What I have found difficult to swallow is that at sea (an Island Network it might be called ashore) the economics would seem to favour modification of the supply when the principal use of that supply is to bugger it about for something that needs to be controlled. This can be done very much more simply with low power electronics acting on the excitation (like it does now only to provide a variable instead of constant output) with any smaller auxiliary load system being catered for with electronic conversion (lower power the smaller the harmonic content) or even separate generation.

For instance a relatively late build vessel with DC propulsion motors (which I don't question here) was provided by dedicated but conventional AC generators driving only the propulsion motors via a thyristor converter much like a steel furnace might require when supplied from a national network. Separate auxiliary generators were provided for the domestic and other normal supplies (and if I remember the DC motor field supply).

A significant additional capital block (which had other implications as well). A more imaginative solution would have been to have the alternator excitation controlled.

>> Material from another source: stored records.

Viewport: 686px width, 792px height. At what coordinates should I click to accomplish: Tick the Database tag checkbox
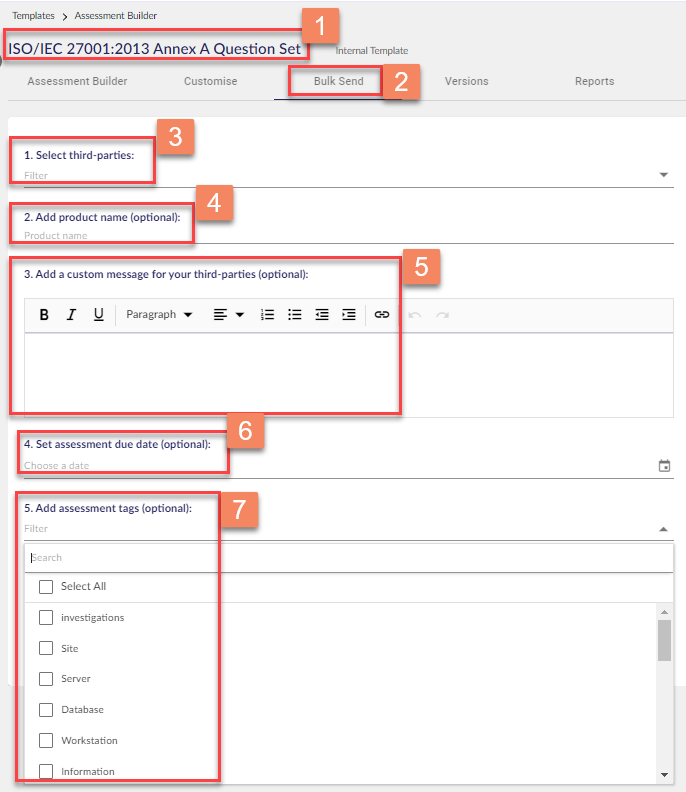tap(46, 710)
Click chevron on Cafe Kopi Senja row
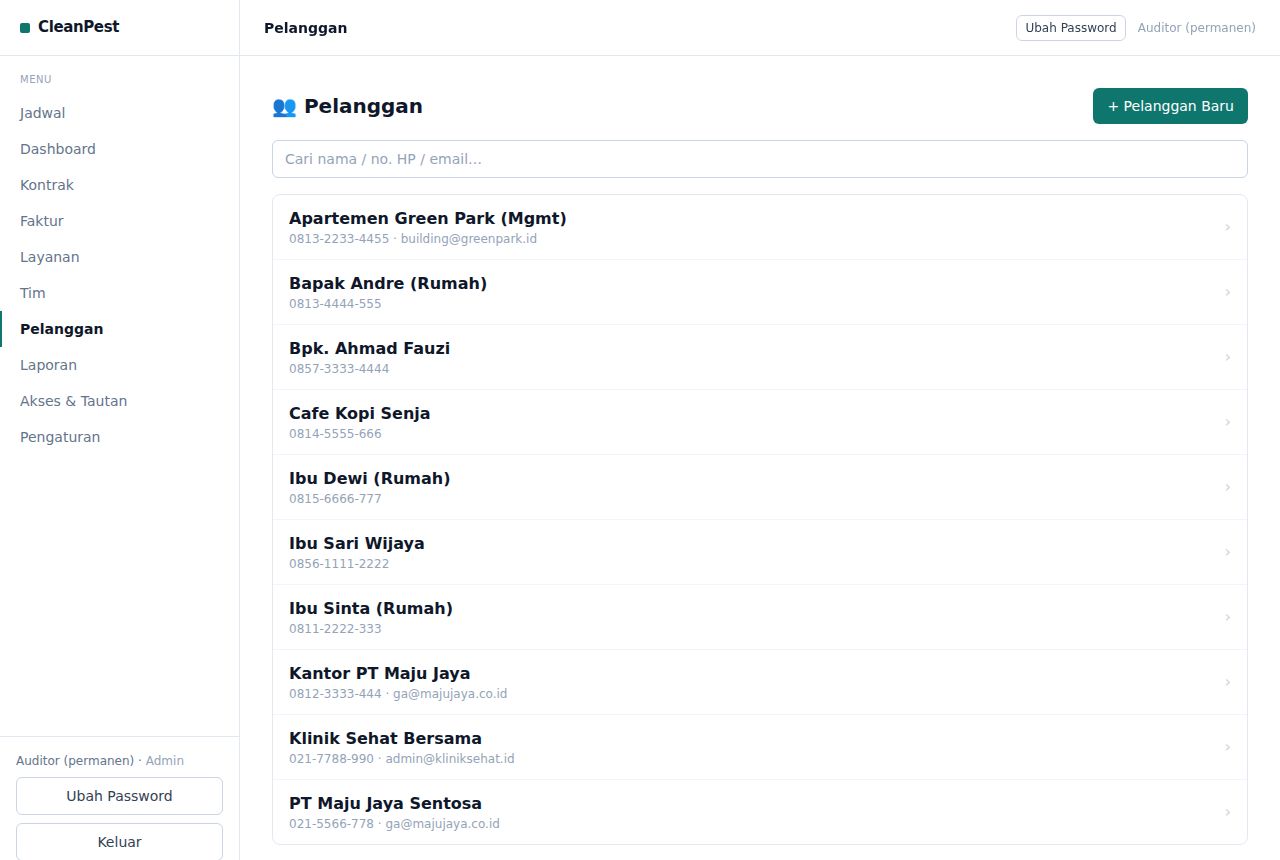 tap(1227, 422)
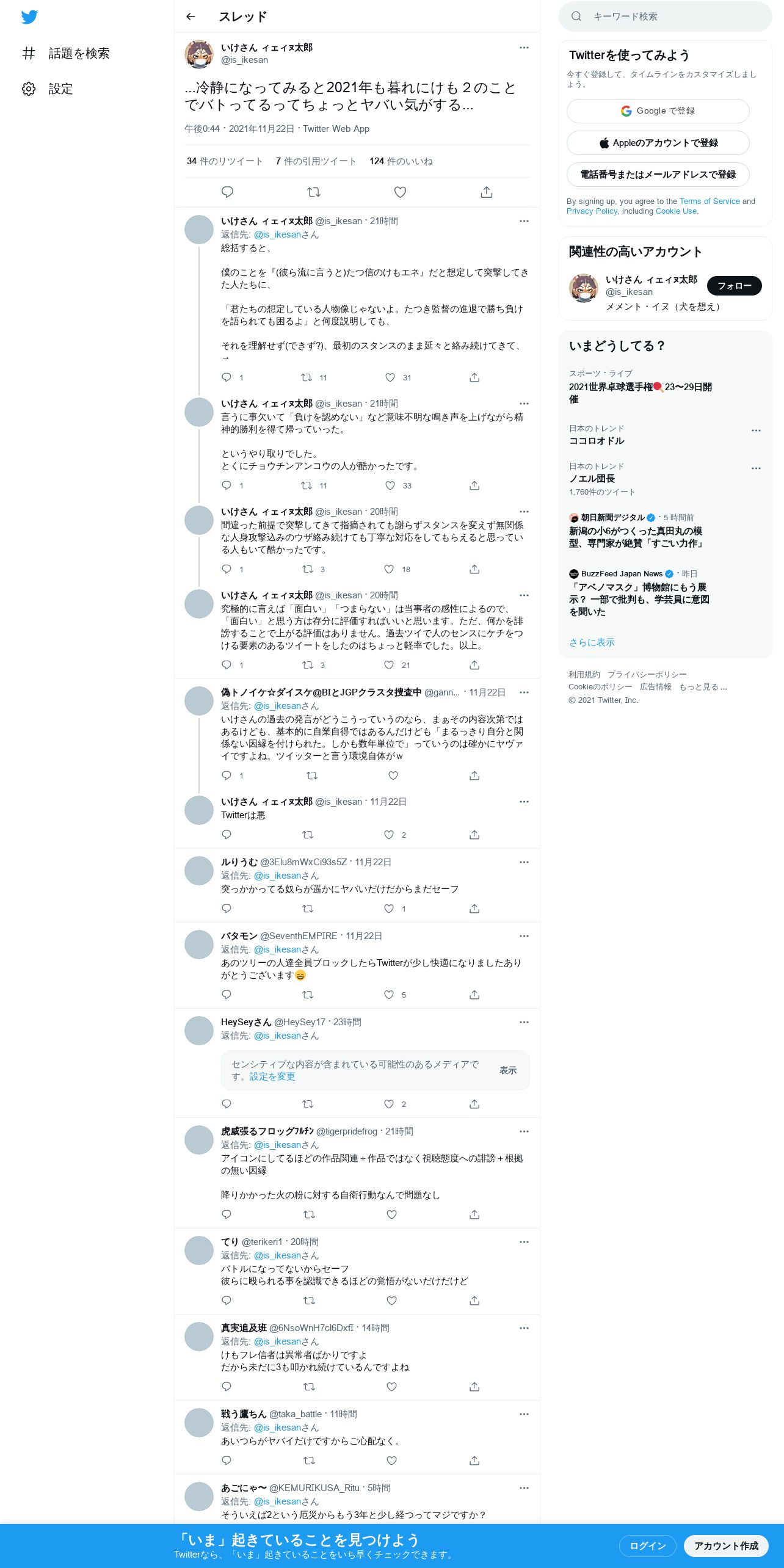Share the main tweet

pyautogui.click(x=487, y=192)

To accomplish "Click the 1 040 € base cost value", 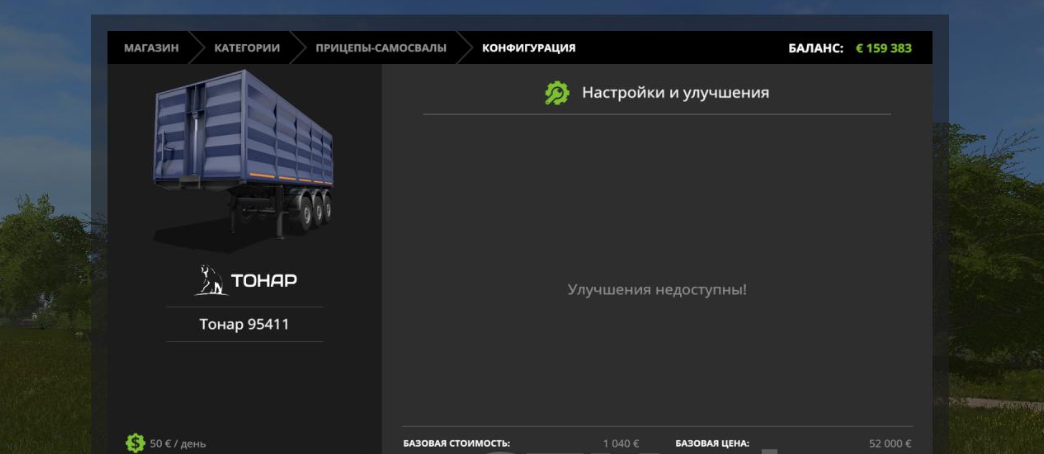I will pyautogui.click(x=620, y=443).
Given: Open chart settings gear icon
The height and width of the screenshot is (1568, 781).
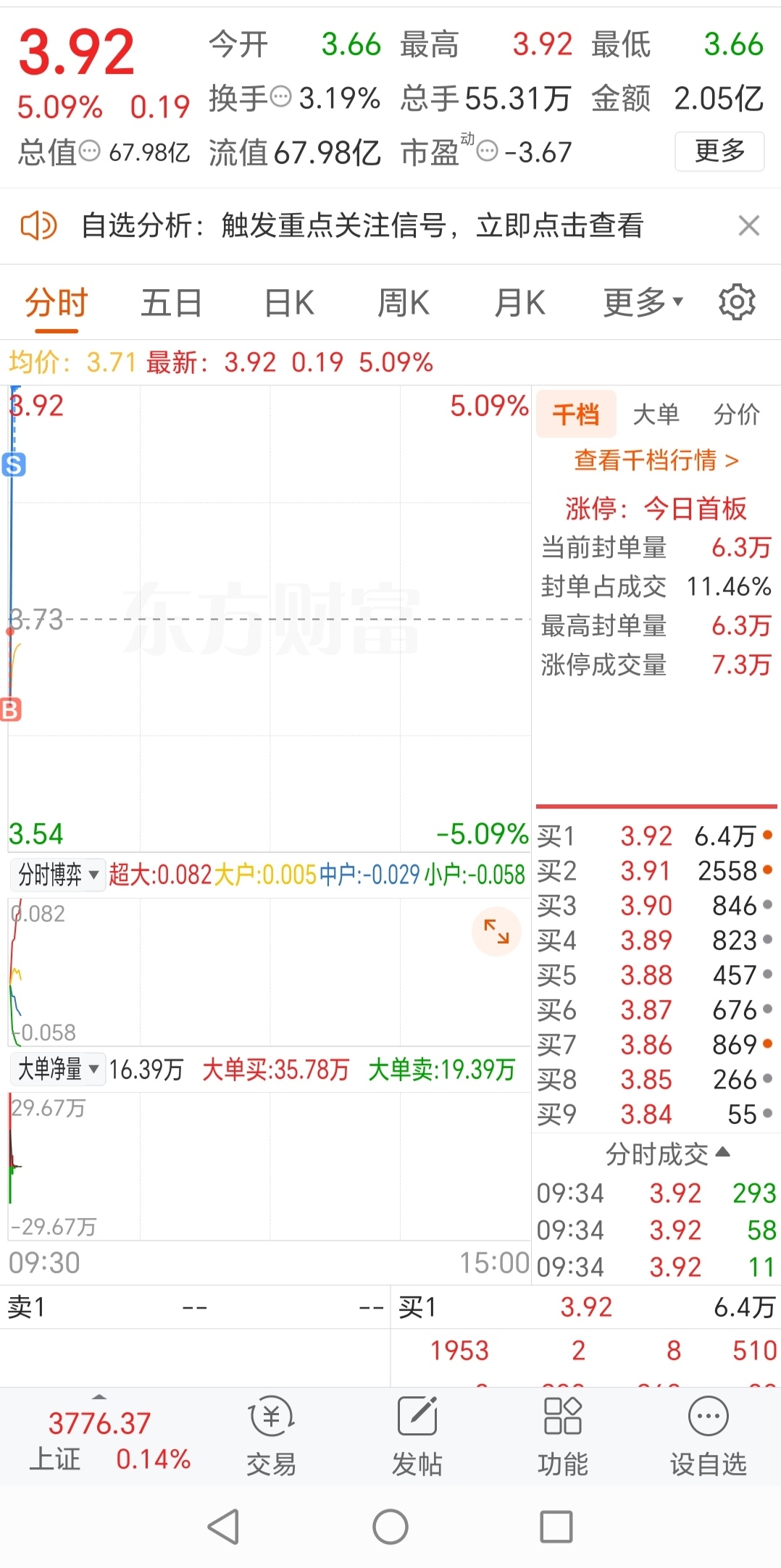Looking at the screenshot, I should pyautogui.click(x=737, y=302).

The model applied to trains being that the ones carrying their own power plant as with diesel electric might benefit from a similar 'Island' solution. Those running from overhead or third rail being tied to developments of the grid customer solutions. 

Hope this isn't too far off topic.


----------



## david freeman (Jan 26, 2006)

it aint half intriguing? great read.


----------



## sternchallis (Nov 15, 2015)

Yes it was, if I could have only understood it.
Chiefs Electro did not go that far, but then there wasn't diesel electric cruise ships in those days.
We always said that if it has got a wire going to it , call the lecky.


----------



## Varley (Oct 1, 2006)

Oh! but it did. It is only that you didn't practice that you think it a dark art. In terms of learning (should it have been learned) a Chief's ticket beats my C&Gs any day you like.

(The same thing, although tried, did not work in reverse. My first C/E as engine room staff, John Benn, was not beyond connecting a wire to some piece of sick plumbing when he wanted me to help out).


----------



## sternchallis (Nov 15, 2015)

I remember sitting in a lecture on BH curves when the lecturer said to a gentleman from Nigerian National Line, 'Dat's White Man's magic'!
Uo, Ur and all that jazz.
Think I know enough to separate BH from BS.


----------



## Varley (Oct 1, 2006)

I can only think, immediately, of magnetic hysteresis scheming against jolly jack.

The older echo sounder transducers were magneto-strictive but, rather like an earphone, required a magnetic bias otherwise it would 'ring' at twice the frequency of the applied signal.

To confirm that the transducer was magnetised (done when performance was poor), on a DC ship, the transducer was connected to the mains supply through a fuse. When switched on the fuse would blow. There being no way of knowing at the outset what was the polarity of any residual biasing magnetism one shock might have only succeeded in de-magnetising the item so the operation was always tried twice using the same polarity of voltage.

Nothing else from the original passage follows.